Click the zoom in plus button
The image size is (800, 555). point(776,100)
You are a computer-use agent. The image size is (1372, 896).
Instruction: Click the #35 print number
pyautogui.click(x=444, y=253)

Task
What you return must match the data above character for character.

Written solution
Click the zoom in plus button
The image size is (800, 555). point(776,100)
You are a computer-use agent. The image size is (1372, 896).
Instruction: Click the #35 print number
pyautogui.click(x=444, y=253)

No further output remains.